Foto: APA/RSPB-IMAGES.COM/MARK HAMBLIN

Helen Macdonald, "H is for Hawk", £ 14,99 / 300 Seiten. Jonathan Cape, London 2014

Cover: Jonathan Cape

Wien - Sein wissenschaftlicher Name verrät bereits viel über den Vogel des Jahres 2015: Accipiter gentilis bedeutet so viel wie edler Zugreifer. Als solche sind Habichte einerseits seit Jahrhunderten als Jagdbegleiter in der Falknerei im Einsatz, bewundert für ihre Kraft und Eleganz. Andererseits werden die Greifvögel von Bauern und Jägern als Fasanen- und Hühner-"Diebe" gehasst.

Auch unter Falknern hat der Habicht einen eher ambivalenten Ruf: Er gilt als launisch, wild und blutdürstig. Ein solcher Vogel schien genau das Richtige, das Helen Macdonald vor mehr als sieben Jahren brauchen konnte. Der überraschende Tod ihres Vaters hatte die damals 35-jährige Falknerin und Historikerin an der Universität Cambridge in eine Lebenskrise gestürzt. Ihre erste Zähmung eines Habichts sollte ihr helfen, darüber hinwegzukommen.

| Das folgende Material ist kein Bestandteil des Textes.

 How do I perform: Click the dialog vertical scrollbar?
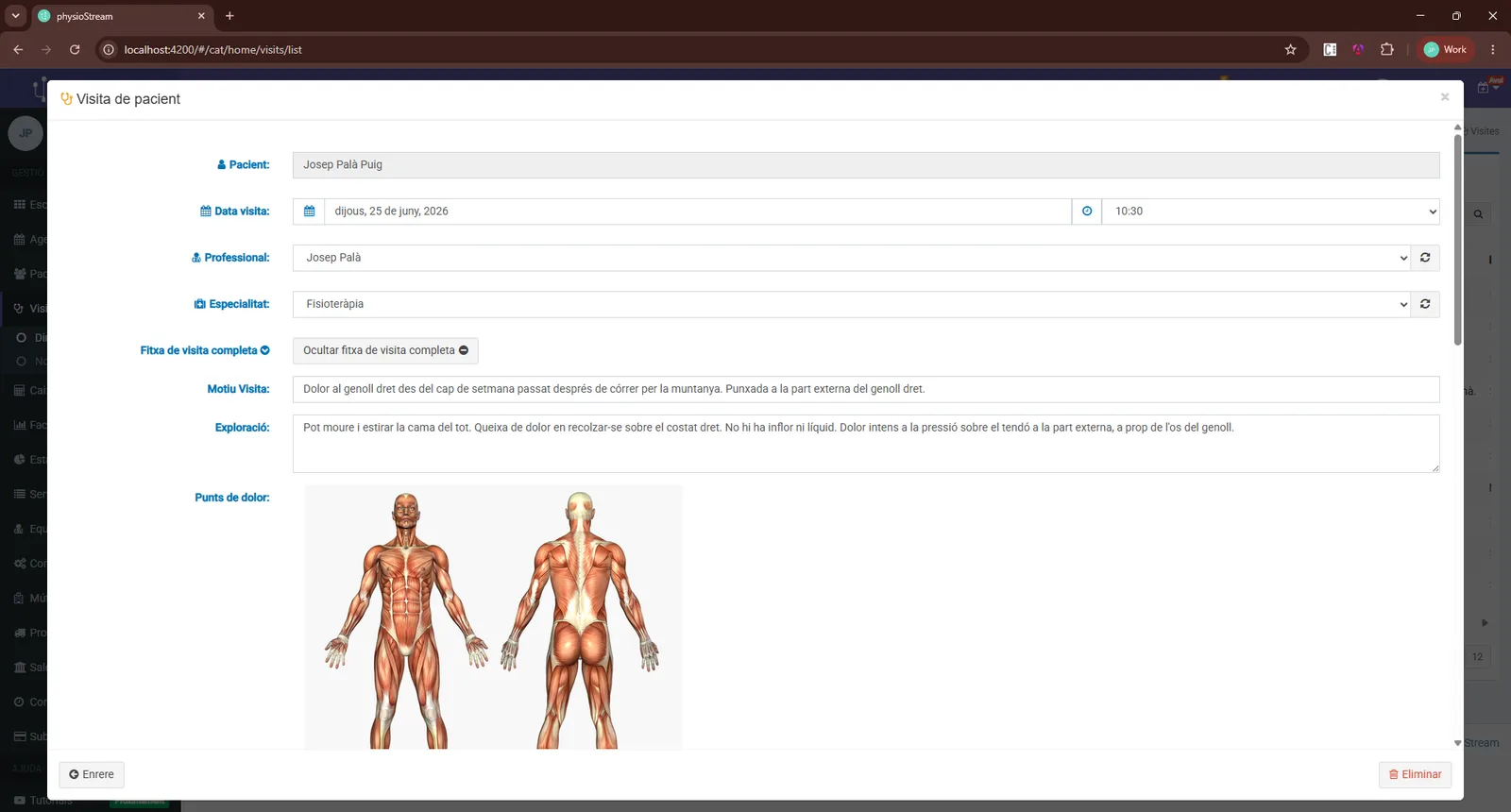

Denn eine solche Abrichtung bedeutete, sich mehrere Wochen lang beinahe ausschließlich mit dem Raubvogel zu beschäftigen, 24 Stunden am Tag, ohne Kontakte zur Welt da draußen - und dabei womöglich auch ein wenig von der animalischen Identität des Habichts anzunehmen und sich ein wenig abzuhärten für den Umgang mit dem Leben und dem Tod. Das war zumindest der Plan.

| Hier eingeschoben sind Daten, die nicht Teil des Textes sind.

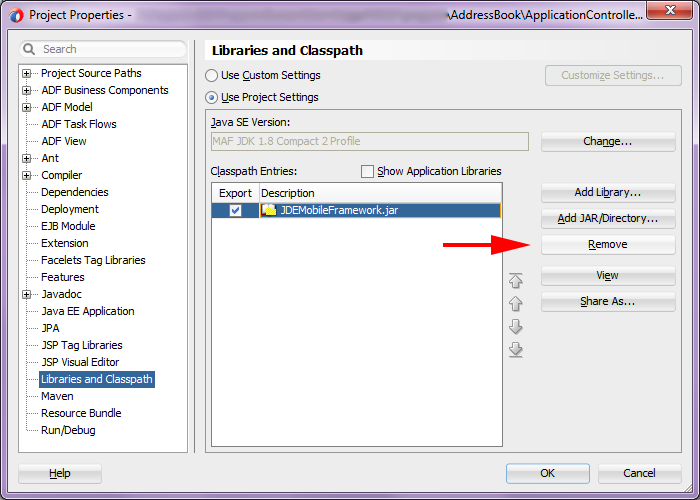Click the search magnifier icon
Screen dimensions: 700x500
(x=30, y=49)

Liebe auf den ersten Blick

Zuerst einmal muss ein Jungtier besorgt werden. Die erfahrene Falknerin, die schon mehrere Falken abgerichtet und mit Greifvögeln in Dubai gearbeitet hat, fährt mehrere hundert Kilometer weit bis an die schottische Grenze, um sich dort für 800 Pfund einen weiblichen Jungvogel zu besorgen. Allein die Beschreibung der ersten Eindrücke, die Macdonald von "Mabel" hat - eine Art Liebe auf den ersten Blick -, zählt mit zum Besten, was es an Prosa über Tiere zu lesen gibt.

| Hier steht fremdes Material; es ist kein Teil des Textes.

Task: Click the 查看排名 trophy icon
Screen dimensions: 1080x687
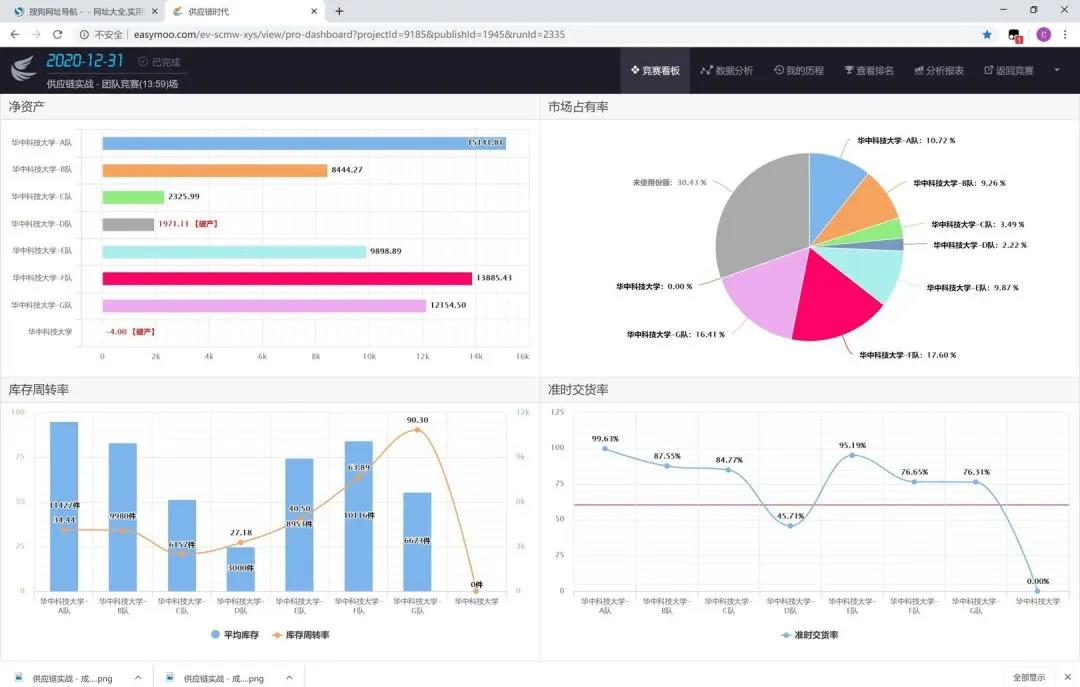Action: pyautogui.click(x=849, y=71)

Doch das ist bloß der großartige Auftakt von "H is for Hawk", einem brillant geschriebenen Sachbuch, das vor allem die Geschichte der Zähmung von Mabel und die intensive Beziehung zwischen Macdonald und ihrer gefiederten Begleiterin erzählt: die Tage des vorsichtigen Sich-aneinander-Gewöhnens, die ersten Übungen mit dem fliegenden Habicht an der Leine bis hin zu Mabels erfolgreicher Jagd auf Fasane und Hasen.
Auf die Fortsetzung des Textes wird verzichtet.